(Data shown begins)

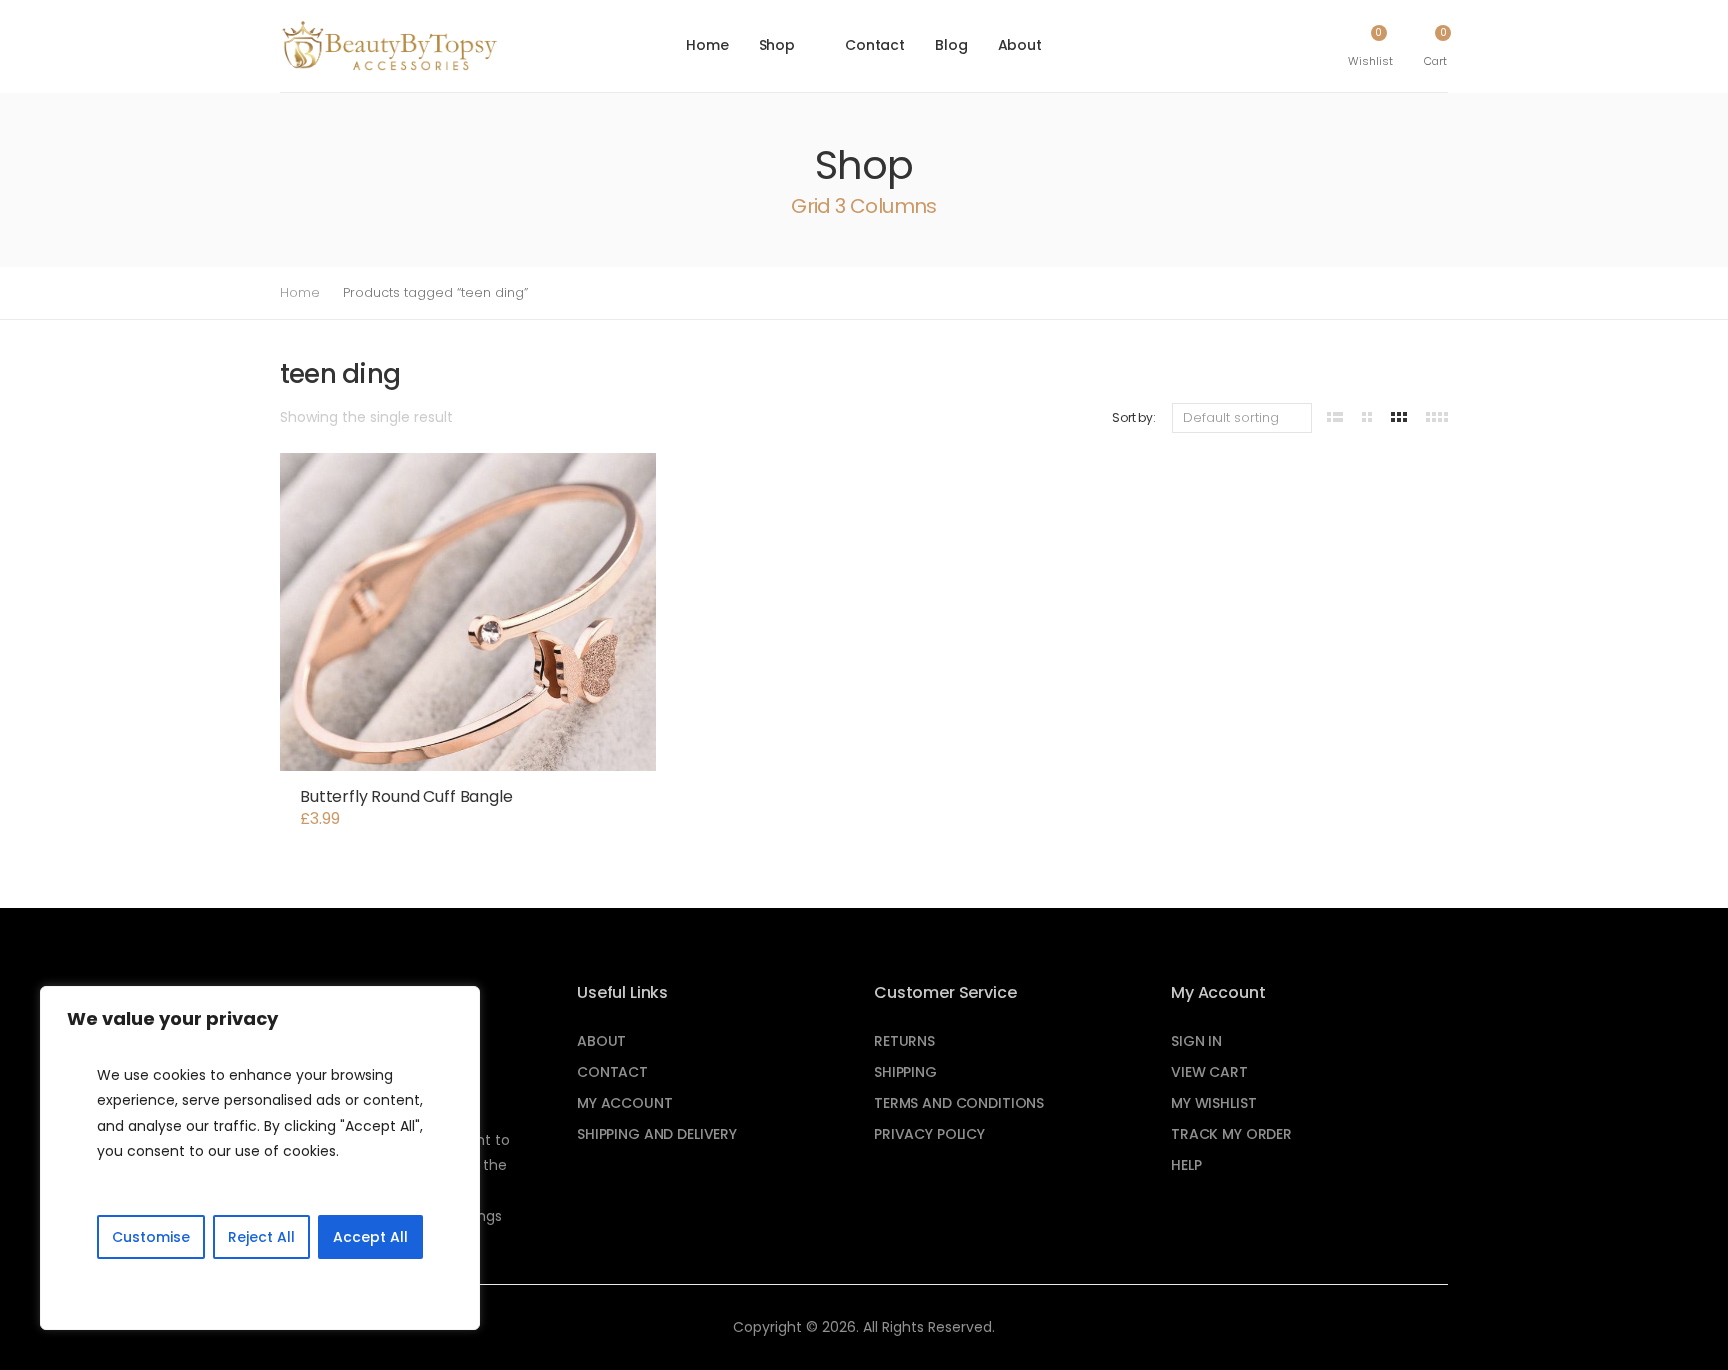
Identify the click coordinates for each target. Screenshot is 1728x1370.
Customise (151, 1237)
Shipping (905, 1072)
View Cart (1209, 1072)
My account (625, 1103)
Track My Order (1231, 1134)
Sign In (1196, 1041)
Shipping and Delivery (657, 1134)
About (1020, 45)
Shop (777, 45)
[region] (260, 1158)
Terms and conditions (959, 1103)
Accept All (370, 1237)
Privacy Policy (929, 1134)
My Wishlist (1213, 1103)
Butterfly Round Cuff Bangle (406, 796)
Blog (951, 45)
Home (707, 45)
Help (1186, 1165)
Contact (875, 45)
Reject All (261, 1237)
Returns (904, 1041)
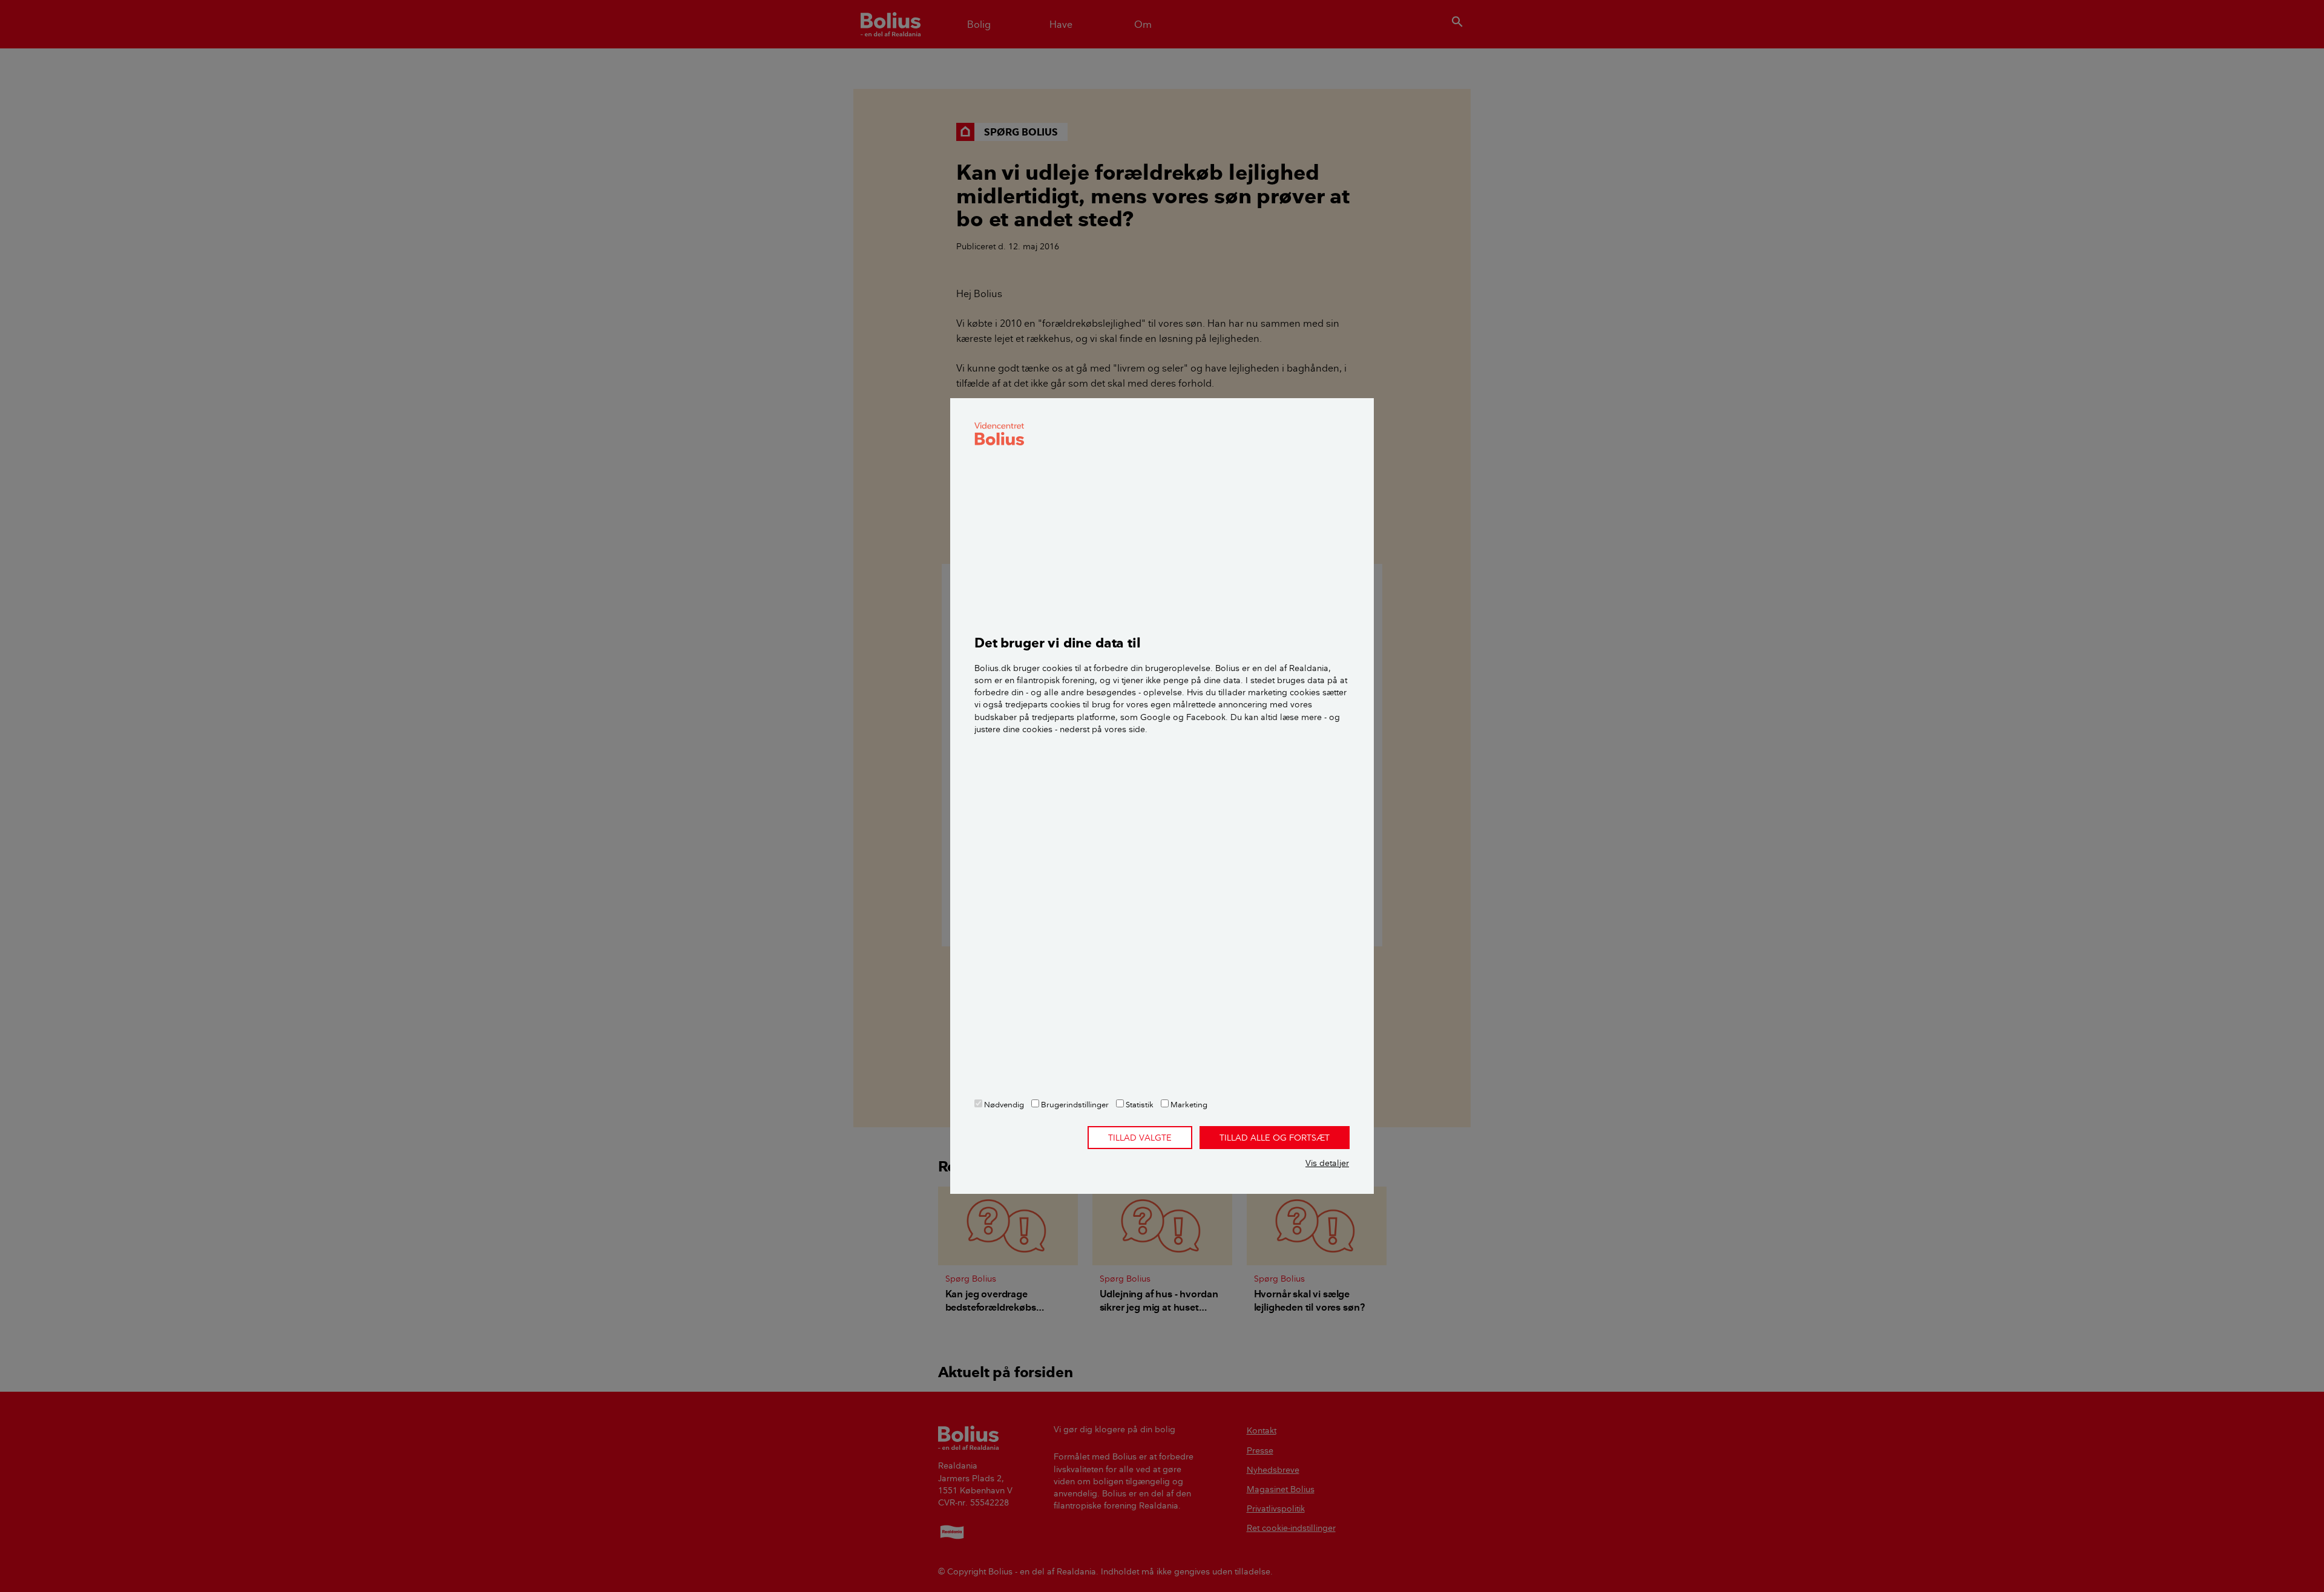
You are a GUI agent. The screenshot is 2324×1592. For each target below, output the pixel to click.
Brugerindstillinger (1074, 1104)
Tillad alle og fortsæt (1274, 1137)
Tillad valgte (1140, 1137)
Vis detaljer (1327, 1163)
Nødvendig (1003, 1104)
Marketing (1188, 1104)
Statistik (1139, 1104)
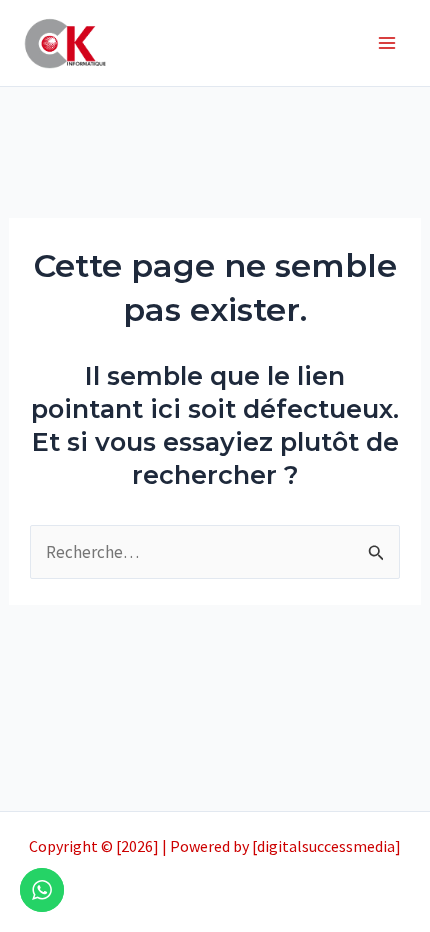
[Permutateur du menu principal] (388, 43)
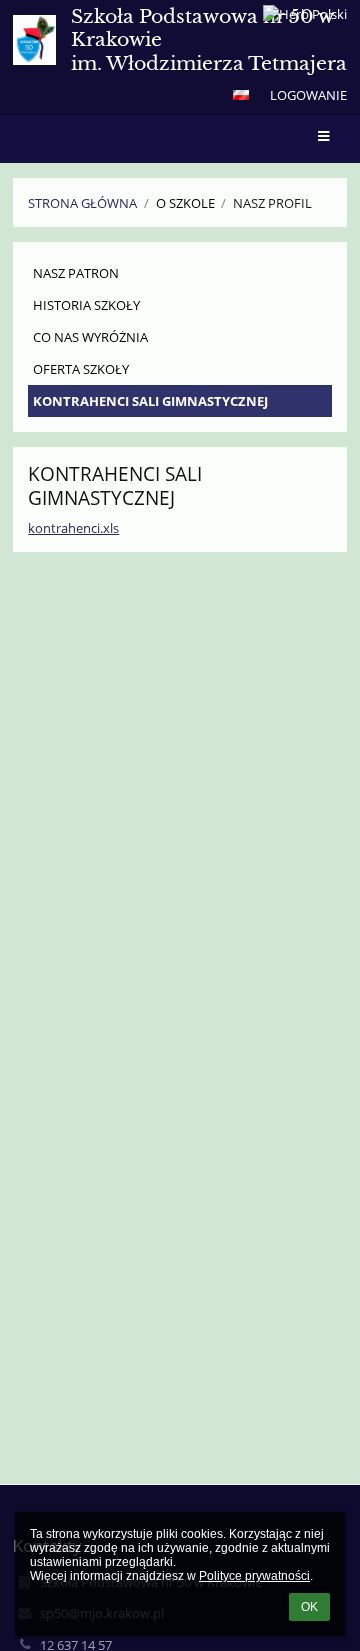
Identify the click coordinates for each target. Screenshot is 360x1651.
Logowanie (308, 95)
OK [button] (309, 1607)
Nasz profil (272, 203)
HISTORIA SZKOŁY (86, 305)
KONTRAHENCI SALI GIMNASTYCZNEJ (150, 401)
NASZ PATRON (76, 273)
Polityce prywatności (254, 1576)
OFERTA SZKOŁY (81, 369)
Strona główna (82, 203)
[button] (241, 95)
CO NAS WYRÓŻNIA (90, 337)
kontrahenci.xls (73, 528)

(Data shown ends)

Task objective: Your answer must be exactly the lines from the one containing "Shipping (905, 1072)" through the last line of the records above, both included, with every picture left out.

Task solution:
Shipping (905, 1072)
View Cart (1209, 1072)
My account (625, 1103)
Track My Order (1231, 1134)
Sign In (1196, 1041)
Shipping and Delivery (657, 1134)
About (1020, 45)
Shop (777, 45)
[region] (260, 1158)
Terms and conditions (959, 1103)
Accept All (370, 1237)
Privacy Policy (929, 1134)
My Wishlist (1213, 1103)
Butterfly Round Cuff Bangle (406, 796)
Blog (951, 45)
Home (707, 45)
Help (1186, 1165)
Contact (875, 45)
Reject All (261, 1237)
Returns (904, 1041)
You are a GUI agent. The screenshot is 2324×1592. For each target below, output the pixel to click.
Brugerindstillinger (1074, 1104)
Tillad alle og fortsæt (1274, 1137)
Tillad valgte (1140, 1137)
Vis detaljer (1327, 1163)
Nødvendig (1003, 1104)
Marketing (1188, 1104)
Statistik (1139, 1104)
[Permutateur du menu principal] (388, 43)
Identify the click coordinates for each target. Screenshot is 360x1651.
Logowanie (308, 95)
OK [button] (309, 1607)
Nasz profil (272, 203)
HISTORIA SZKOŁY (86, 305)
KONTRAHENCI SALI GIMNASTYCZNEJ (150, 401)
NASZ PATRON (76, 273)
Polityce prywatności (254, 1576)
OFERTA SZKOŁY (81, 369)
Strona główna (82, 203)
[button] (241, 95)
CO NAS WYRÓŻNIA (90, 337)
kontrahenci.xls (73, 528)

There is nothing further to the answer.